TRY IT: Starting with the line that holds "Where should I", reproduce each line through the last one of the data, exactly as written. Pictures are not copied.

INPUT RECORDS:
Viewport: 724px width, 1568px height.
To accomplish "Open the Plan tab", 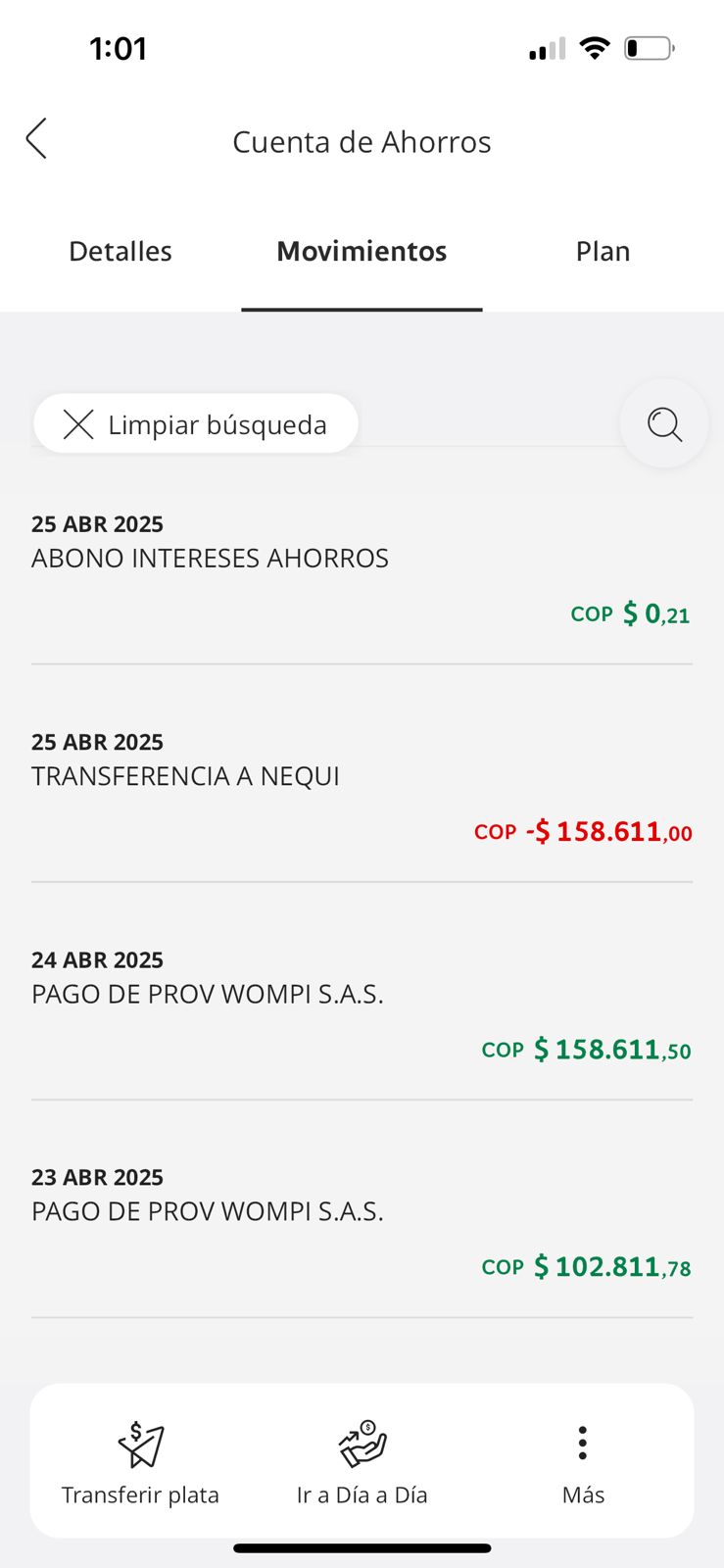I will click(603, 252).
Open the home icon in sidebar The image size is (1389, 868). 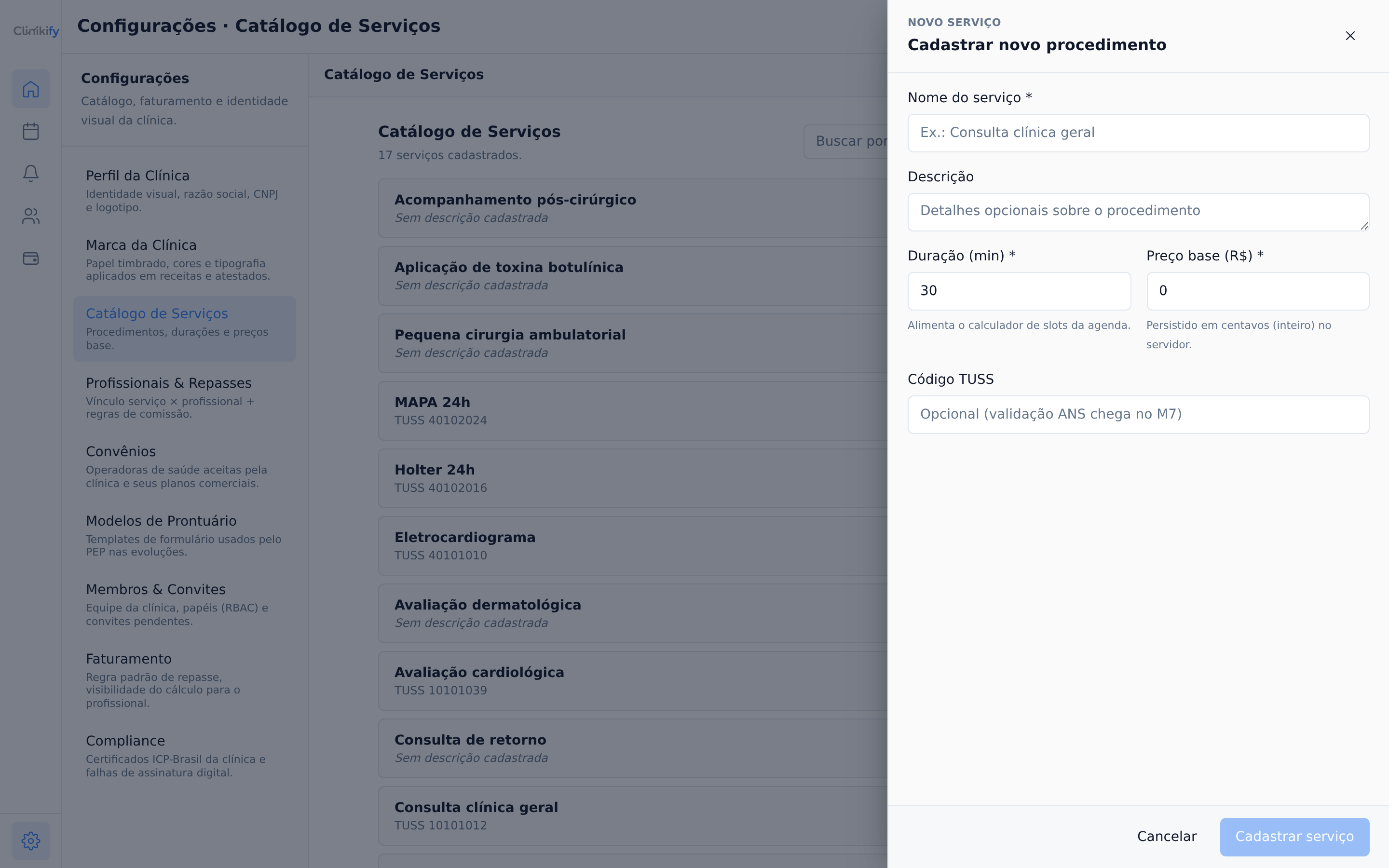tap(31, 89)
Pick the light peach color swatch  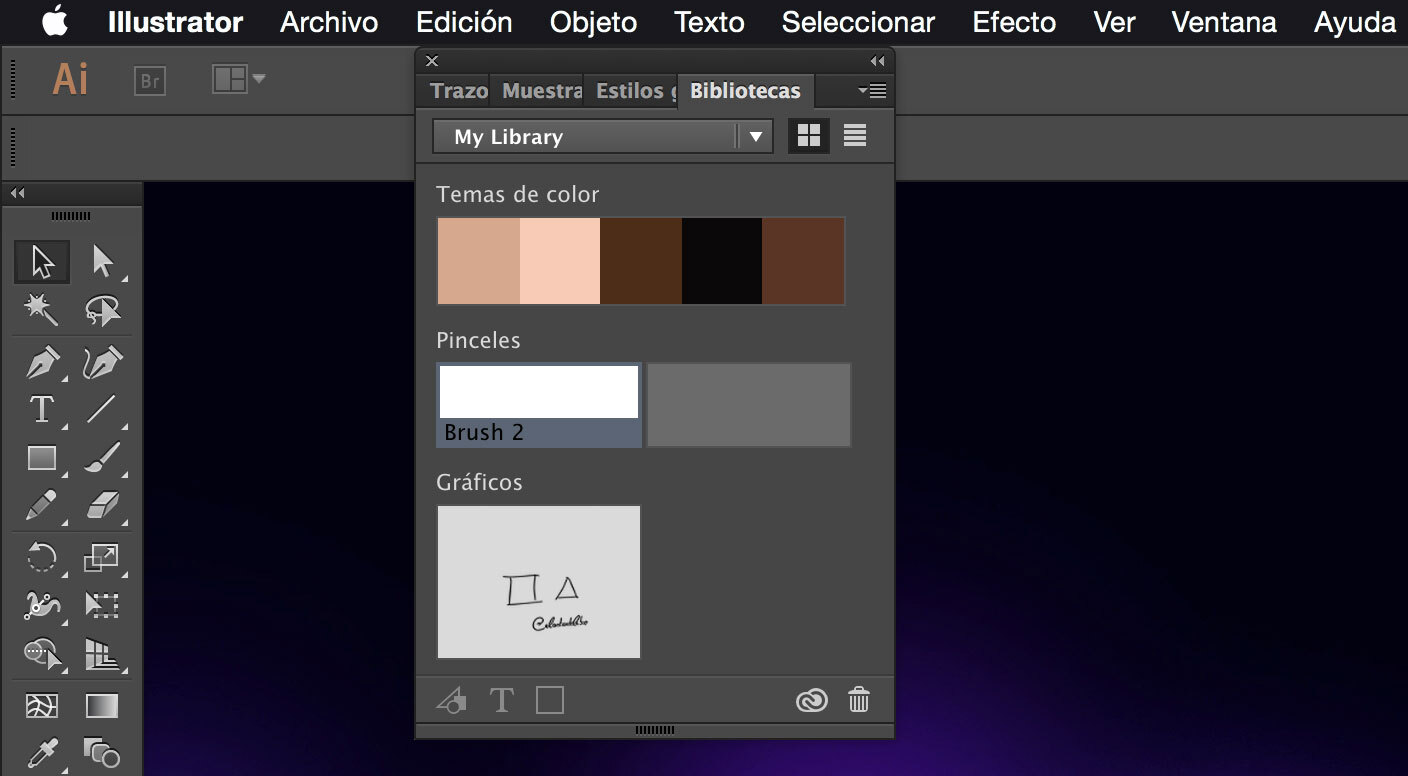pos(560,261)
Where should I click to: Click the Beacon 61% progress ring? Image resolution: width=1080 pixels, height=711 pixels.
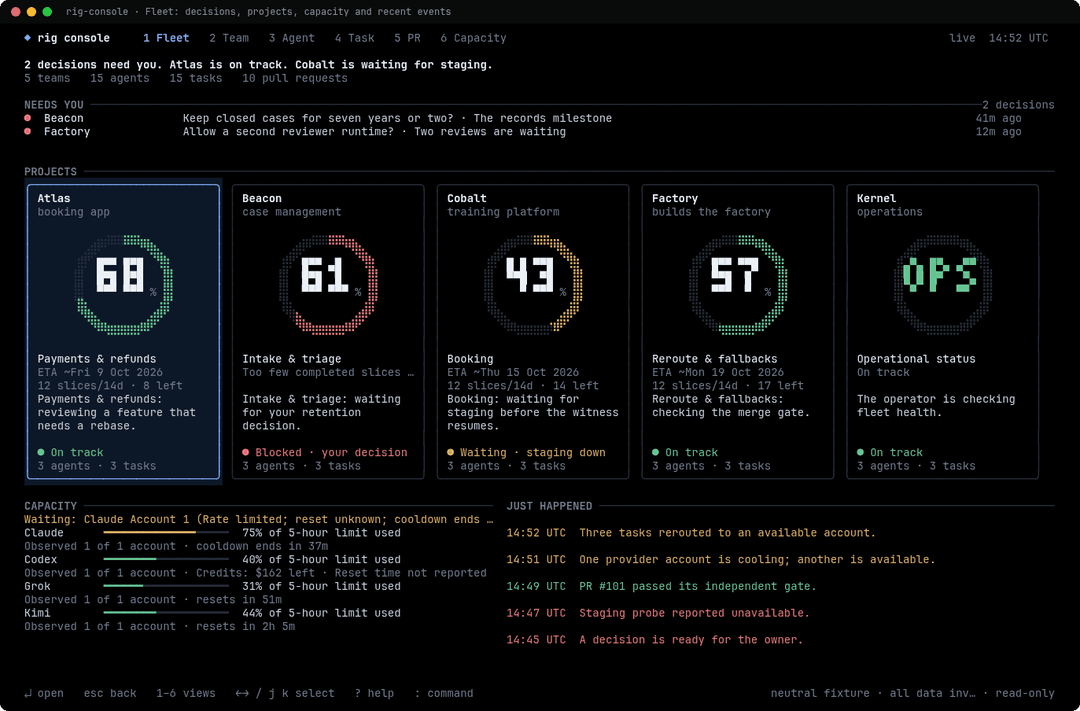[x=329, y=285]
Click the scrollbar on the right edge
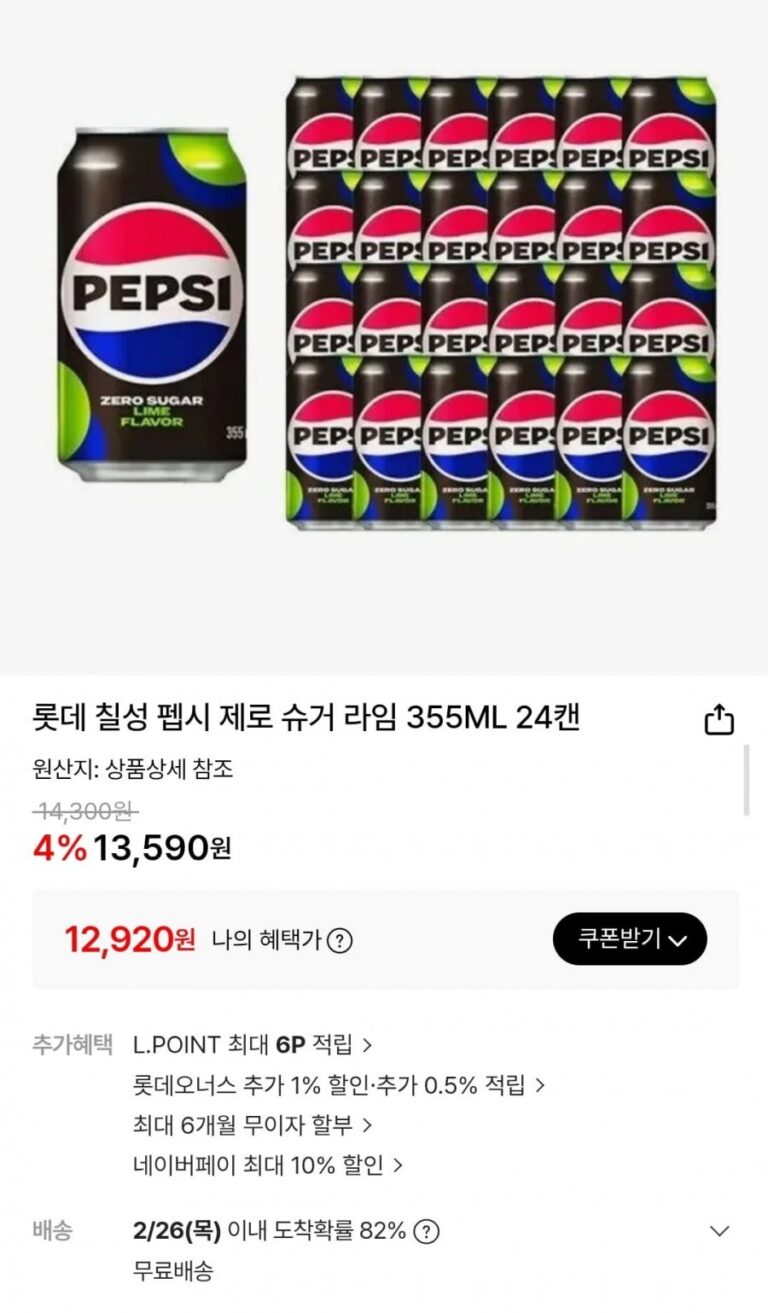Screen dimensions: 768x1313 (x=746, y=780)
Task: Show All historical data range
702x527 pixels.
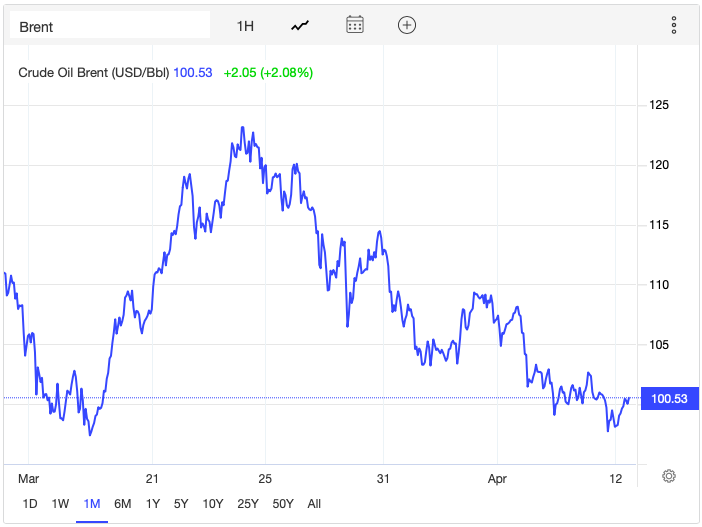Action: pos(314,503)
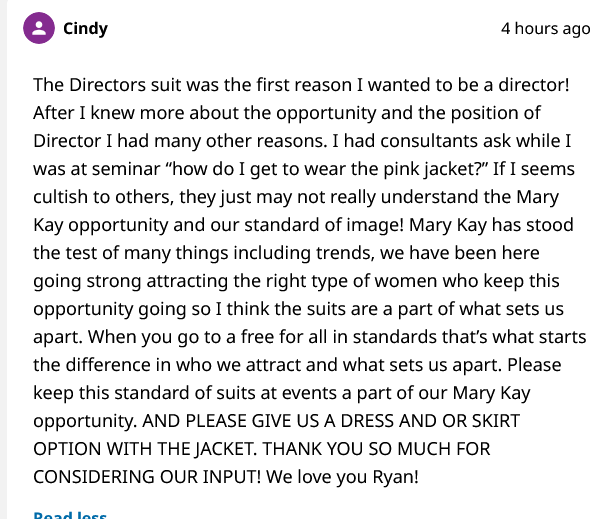Click 'THANK YOU SO MUCH FOR' text
Screen dimensions: 606x519
376,449
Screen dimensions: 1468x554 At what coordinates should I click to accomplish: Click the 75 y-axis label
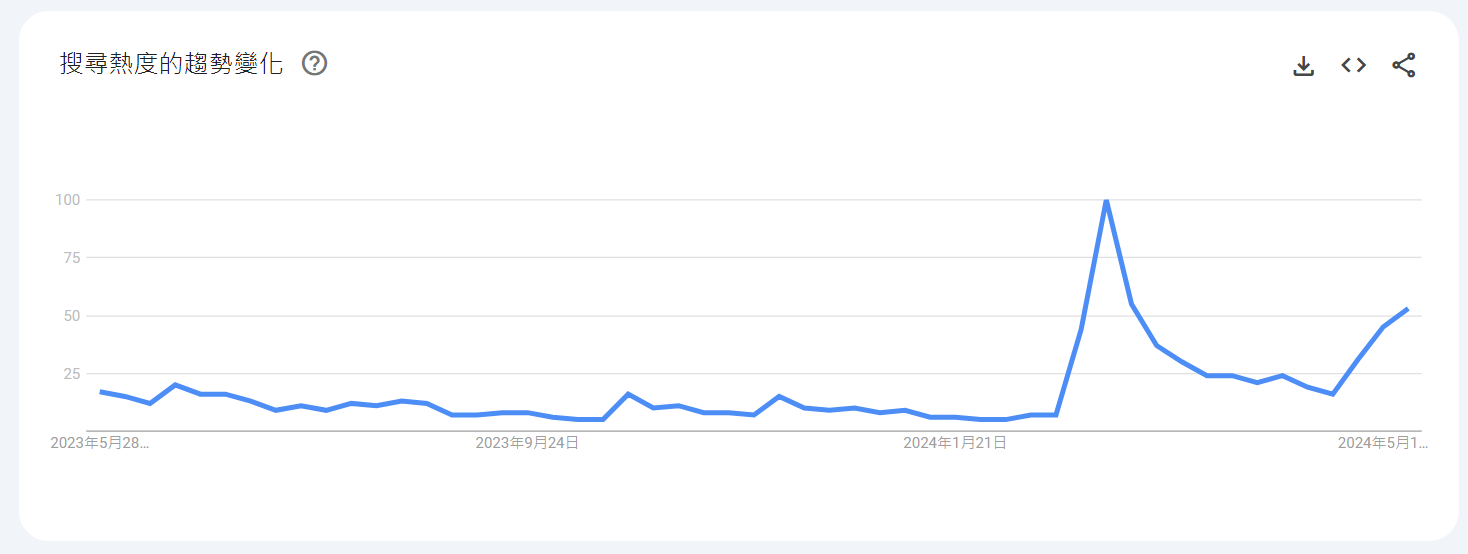tap(71, 257)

WRITTEN REPLY:
Where should I click to: Click the Beacon 61% progress ring? Image resolution: width=1080 pixels, height=711 pixels.
[x=329, y=285]
Click the scrollbar on the right edge
Screen dimensions: 768x1313 (x=746, y=780)
Task: Show All historical data range
702x527 pixels.
Action: pos(314,503)
Click 'THANK YOU SO MUCH FOR' text
Screen dimensions: 606x519
376,449
Screen dimensions: 1468x554 At what coordinates should I click to accomplish: Click the 75 y-axis label
tap(71, 257)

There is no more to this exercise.